Essayant de retenir ses larmes, elle balbutia un refus catégorique qui déconcerta ses camarades.

- Que t'arrive-t-il, ma douce ? – s’enquit Donatella, alarmée par les traits bouleversés de la jeune américaine – Tu es bizarre… On dirait que tu vas te mettre à pleurer. Est-ce cette pièce qui t'émeut à ce point ?
- Oui, c’est ça… - mentit Candy d’une toute petite voix.
- Il faut bien avouer que ce n’est pas une histoire très gaie – renchérit Maria en faisant la moue - Ces deux tourtereaux dont on s’amourache pendant deux heures et qui finissent par se suicider. Ce n'est pas très réjouissant !
- Tu n'as pas tort... - gloussa Isabella, cherchant à dissimuler son rire derrière son enveloppe – Mais n'oublions pas néanmoins que cela reste un grand privilège de pouvoir assister à ce genre de représentation dans un cadre aussi idyllique que sont les arènes.
- Deux mille ans d'histoire !... - opina fièrement Francesca.

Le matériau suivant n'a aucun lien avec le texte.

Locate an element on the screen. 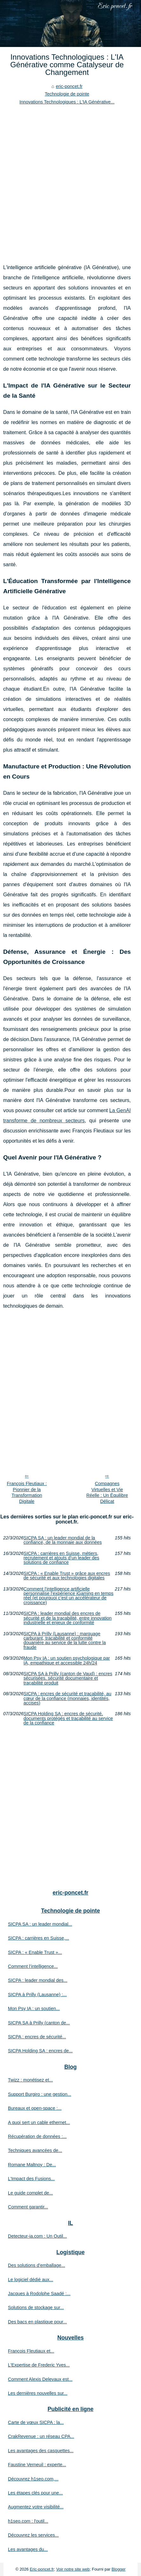 This screenshot has height=2576, width=141. Récupération de données :... is located at coordinates (37, 2136).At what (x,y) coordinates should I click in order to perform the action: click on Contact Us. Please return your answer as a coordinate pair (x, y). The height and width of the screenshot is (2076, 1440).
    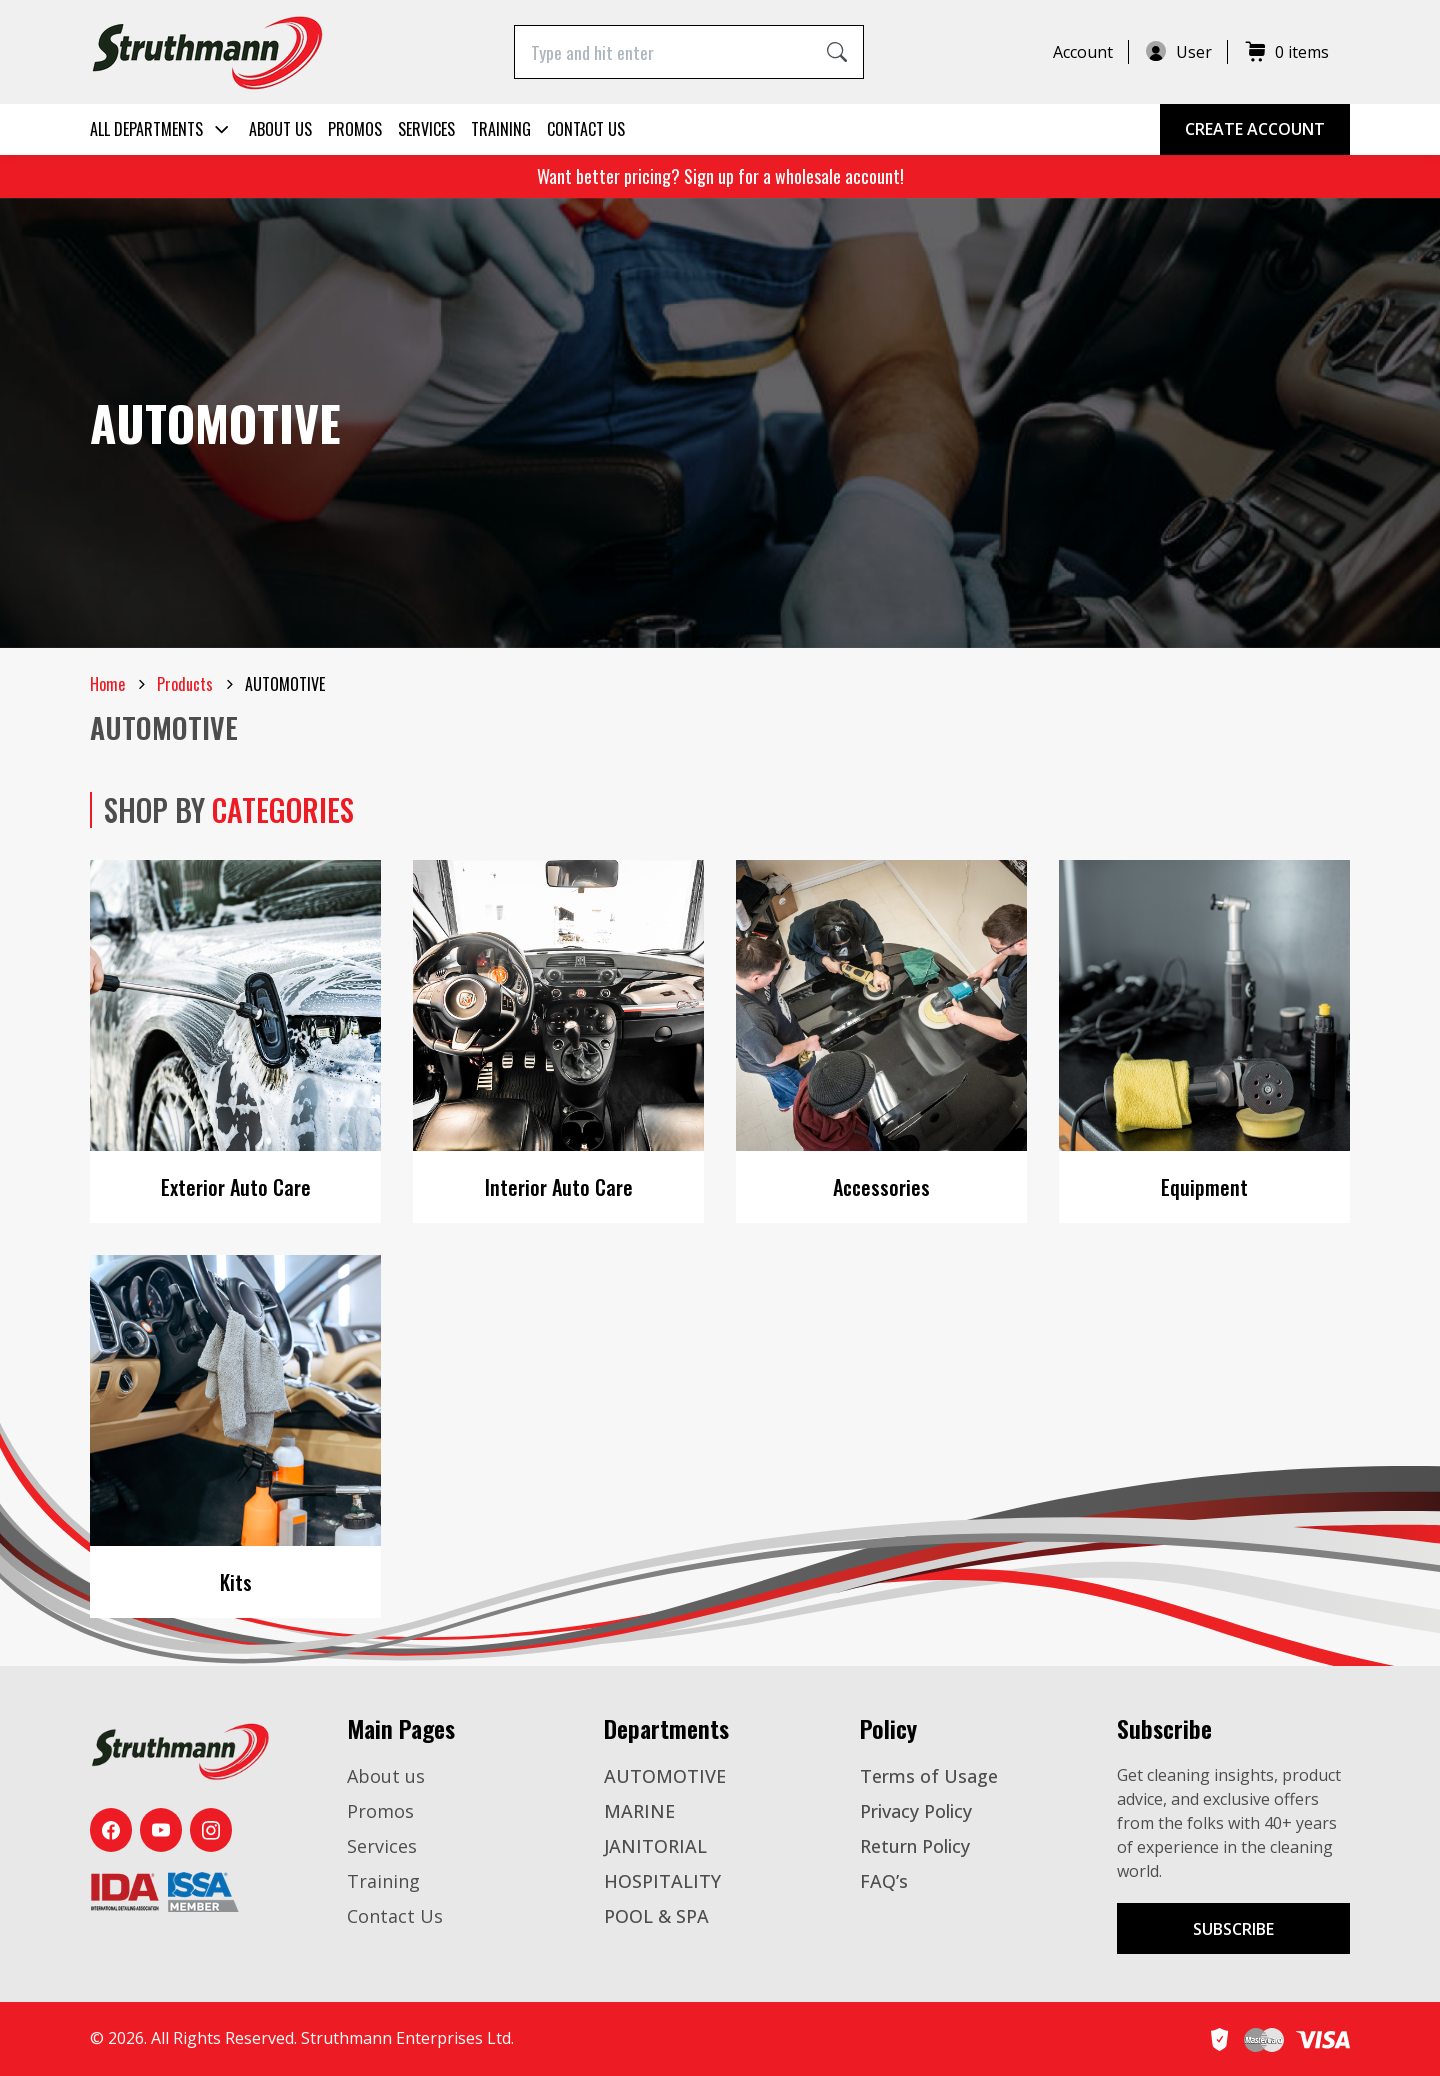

Candy restait tétanisée, perdue face à cette assemblée de regards braquée sur elle.

- Je n'ignore pas l'exceptionnelle opportunité que vous m'offrez et je vous en suis toutes reconnaissante mais je...
- Ne t'en fais pas, Candy, on ne va pas te forcer à venir si tu n'en as pas envie... - l'interrompit doucereusement Maria en posant affectueusement une main rassurante sur la sienne.
- Bien sûr, Candy ! - ajouta Isabella avec un sourire bienveillant – Ecoute, tu as tout le temps d'y réfléchir. Ce n'est vraiment pas une obligation !
- Dîtes, les filles, l'heure tourne là, et je dois partir avant midi... - fit remarquer Francesca. Candy laissa discrètement échapper un soupir de soulagement et se détendit.
- Oups ! - s'écria Isabella en jetant un œil à l'horloge sur la commode derrière elle – Il est presque onze heures, activons-nous !!!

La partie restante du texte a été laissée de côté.